DATA ROWS>
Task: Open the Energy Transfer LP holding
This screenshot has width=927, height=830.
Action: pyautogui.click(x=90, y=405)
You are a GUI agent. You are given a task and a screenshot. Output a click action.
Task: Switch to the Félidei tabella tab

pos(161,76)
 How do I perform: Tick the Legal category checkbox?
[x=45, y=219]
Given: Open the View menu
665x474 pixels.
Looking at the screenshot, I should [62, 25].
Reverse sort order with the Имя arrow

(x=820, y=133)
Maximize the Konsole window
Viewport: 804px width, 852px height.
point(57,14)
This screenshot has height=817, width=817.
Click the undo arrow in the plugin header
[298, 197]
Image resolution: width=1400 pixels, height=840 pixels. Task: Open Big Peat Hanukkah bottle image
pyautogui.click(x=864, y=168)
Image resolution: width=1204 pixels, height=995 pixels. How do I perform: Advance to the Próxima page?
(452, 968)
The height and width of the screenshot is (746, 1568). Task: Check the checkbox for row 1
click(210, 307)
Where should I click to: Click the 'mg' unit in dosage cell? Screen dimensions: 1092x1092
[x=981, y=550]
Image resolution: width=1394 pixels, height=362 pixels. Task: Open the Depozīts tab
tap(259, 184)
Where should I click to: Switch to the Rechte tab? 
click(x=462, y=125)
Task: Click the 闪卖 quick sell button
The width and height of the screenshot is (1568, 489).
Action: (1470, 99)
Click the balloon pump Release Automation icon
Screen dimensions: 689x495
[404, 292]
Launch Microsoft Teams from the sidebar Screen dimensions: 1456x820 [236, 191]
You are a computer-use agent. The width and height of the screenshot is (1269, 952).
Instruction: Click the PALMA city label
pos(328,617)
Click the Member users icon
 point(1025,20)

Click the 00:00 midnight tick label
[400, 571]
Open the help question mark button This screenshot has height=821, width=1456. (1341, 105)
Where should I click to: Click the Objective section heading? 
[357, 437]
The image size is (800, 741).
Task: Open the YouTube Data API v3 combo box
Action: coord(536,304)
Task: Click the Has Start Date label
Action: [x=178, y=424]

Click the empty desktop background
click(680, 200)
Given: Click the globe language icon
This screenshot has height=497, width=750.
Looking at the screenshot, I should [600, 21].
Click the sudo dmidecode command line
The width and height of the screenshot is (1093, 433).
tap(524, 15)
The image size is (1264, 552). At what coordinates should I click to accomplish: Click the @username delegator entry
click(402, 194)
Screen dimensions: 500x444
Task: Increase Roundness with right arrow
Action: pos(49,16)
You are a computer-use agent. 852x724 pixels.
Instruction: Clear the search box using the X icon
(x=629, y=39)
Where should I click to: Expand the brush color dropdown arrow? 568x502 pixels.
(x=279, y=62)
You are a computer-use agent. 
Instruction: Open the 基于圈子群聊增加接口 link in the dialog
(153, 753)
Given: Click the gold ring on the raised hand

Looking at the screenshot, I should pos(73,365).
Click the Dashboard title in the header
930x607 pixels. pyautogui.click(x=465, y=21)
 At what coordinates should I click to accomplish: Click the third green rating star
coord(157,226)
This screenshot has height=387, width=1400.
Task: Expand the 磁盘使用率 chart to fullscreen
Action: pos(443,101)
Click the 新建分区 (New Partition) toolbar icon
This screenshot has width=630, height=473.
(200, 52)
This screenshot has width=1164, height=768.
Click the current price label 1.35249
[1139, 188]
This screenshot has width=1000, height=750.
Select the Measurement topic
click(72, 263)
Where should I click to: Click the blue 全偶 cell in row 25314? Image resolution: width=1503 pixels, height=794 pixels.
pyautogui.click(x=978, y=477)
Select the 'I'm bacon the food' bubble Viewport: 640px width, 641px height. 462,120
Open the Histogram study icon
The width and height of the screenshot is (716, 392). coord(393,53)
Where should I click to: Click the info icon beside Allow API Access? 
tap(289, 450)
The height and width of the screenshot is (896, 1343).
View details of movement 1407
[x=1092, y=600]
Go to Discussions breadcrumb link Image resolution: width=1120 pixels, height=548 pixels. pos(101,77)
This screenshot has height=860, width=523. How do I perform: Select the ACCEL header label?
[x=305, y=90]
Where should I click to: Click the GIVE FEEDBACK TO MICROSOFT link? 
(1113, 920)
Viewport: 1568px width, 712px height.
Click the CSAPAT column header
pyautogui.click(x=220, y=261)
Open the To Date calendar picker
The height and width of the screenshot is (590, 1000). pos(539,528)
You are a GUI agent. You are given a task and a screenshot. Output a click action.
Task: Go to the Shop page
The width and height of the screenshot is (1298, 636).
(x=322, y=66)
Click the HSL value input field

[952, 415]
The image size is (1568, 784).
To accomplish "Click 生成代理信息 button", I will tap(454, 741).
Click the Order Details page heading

TASK BRIEF> Update the data above by changing every "Where should I click to" to "Where do I click to". Leave everything else as it is.

ANSWER IN FULL>
Task: Open the Energy Transfer LP holding
This screenshot has width=927, height=830.
Action: pyautogui.click(x=90, y=405)
You are a GUI agent. You are given a task and a screenshot. Output a click action.
Task: Switch to the Félidei tabella tab

pos(161,76)
 How do I perform: Tick the Legal category checkbox?
[x=45, y=219]
Given: Open the View menu
665x474 pixels.
Looking at the screenshot, I should [62, 25].
Reverse sort order with the Имя arrow

(x=820, y=133)
Maximize the Konsole window
Viewport: 804px width, 852px height.
point(57,14)
This screenshot has height=817, width=817.
Click the undo arrow in the plugin header
[298, 197]
Image resolution: width=1400 pixels, height=840 pixels. Task: Open Big Peat Hanukkah bottle image
pyautogui.click(x=864, y=168)
Image resolution: width=1204 pixels, height=995 pixels. How do I perform: Advance to the Próxima page?
(452, 968)
The height and width of the screenshot is (746, 1568). Task: Check the checkbox for row 1
click(210, 307)
Where do I click to: Click the 'mg' unit in dosage cell? Screen dimensions: 1092x1092
[x=981, y=550]
Image resolution: width=1394 pixels, height=362 pixels. Task: Open the Depozīts tab
tap(259, 184)
Where do I click to: Switch to the Rechte tab? 
click(x=462, y=125)
Task: Click the 闪卖 quick sell button
The width and height of the screenshot is (1568, 489).
Action: (1470, 99)
Click the balloon pump Release Automation icon
Screen dimensions: 689x495
[404, 292]
Launch Microsoft Teams from the sidebar Screen dimensions: 1456x820 [236, 191]
You are a computer-use agent. The width and height of the screenshot is (1269, 952).
Instruction: Click the PALMA city label
pos(328,617)
Click the Member users icon
 point(1025,20)

Click the 00:00 midnight tick label
[400, 571]
Open the help question mark button This screenshot has height=821, width=1456. (1341, 105)
Where do I click to: Click the Objective section heading? 
[357, 437]
The image size is (800, 741).
Task: Open the YouTube Data API v3 combo box
Action: coord(536,304)
Task: Click the Has Start Date label
Action: [x=178, y=424]

Click the empty desktop background
click(680, 200)
Given: Click the globe language icon
This screenshot has height=497, width=750.
Looking at the screenshot, I should [600, 21].
Click the sudo dmidecode command line
The width and height of the screenshot is (1093, 433).
tap(524, 15)
The image size is (1264, 552). At what coordinates should I click to accomplish: Click the @username delegator entry
click(402, 194)
Screen dimensions: 500x444
Task: Increase Roundness with right arrow
Action: pos(49,16)
You are a computer-use agent. 852x724 pixels.
Instruction: Clear the search box using the X icon
(x=629, y=39)
Where do I click to: Expand the brush color dropdown arrow? 568x502 pixels.
(x=279, y=62)
You are a computer-use agent. 
Instruction: Open the 基于圈子群聊增加接口 link in the dialog
(153, 753)
Given: Click the gold ring on the raised hand

Looking at the screenshot, I should pos(73,365).
Click the Dashboard title in the header
930x607 pixels. pyautogui.click(x=465, y=21)
 At what coordinates should I click to accomplish: Click the third green rating star
coord(157,226)
This screenshot has height=387, width=1400.
Task: Expand the 磁盘使用率 chart to fullscreen
Action: pos(443,101)
Click the 新建分区 (New Partition) toolbar icon
This screenshot has width=630, height=473.
(200, 52)
This screenshot has width=1164, height=768.
Click the current price label 1.35249
[1139, 188]
This screenshot has width=1000, height=750.
Select the Measurement topic
click(72, 263)
Where do I click to: Click the blue 全偶 cell in row 25314? Image resolution: width=1503 pixels, height=794 pixels.
pyautogui.click(x=978, y=477)
Select the 'I'm bacon the food' bubble Viewport: 640px width, 641px height. 462,120
Open the Histogram study icon
The width and height of the screenshot is (716, 392). coord(393,53)
Where do I click to: Click the info icon beside Allow API Access? 
tap(289, 450)
The height and width of the screenshot is (896, 1343).
View details of movement 1407
[x=1092, y=600]
Go to Discussions breadcrumb link Image resolution: width=1120 pixels, height=548 pixels. pos(101,77)
This screenshot has height=860, width=523. How do I perform: Select the ACCEL header label?
[x=305, y=90]
Where do I click to: Click the GIVE FEEDBACK TO MICROSOFT link? 
(1113, 920)
Viewport: 1568px width, 712px height.
Click the CSAPAT column header
pyautogui.click(x=220, y=261)
Open the To Date calendar picker
The height and width of the screenshot is (590, 1000). pos(539,528)
You are a GUI agent. You are given a task and a screenshot. Output a click action.
Task: Go to the Shop page
The width and height of the screenshot is (1298, 636).
(x=322, y=66)
Click the HSL value input field

[952, 415]
The image size is (1568, 784).
To accomplish "Click 生成代理信息 button", I will tap(454, 741).
Click the Order Details page heading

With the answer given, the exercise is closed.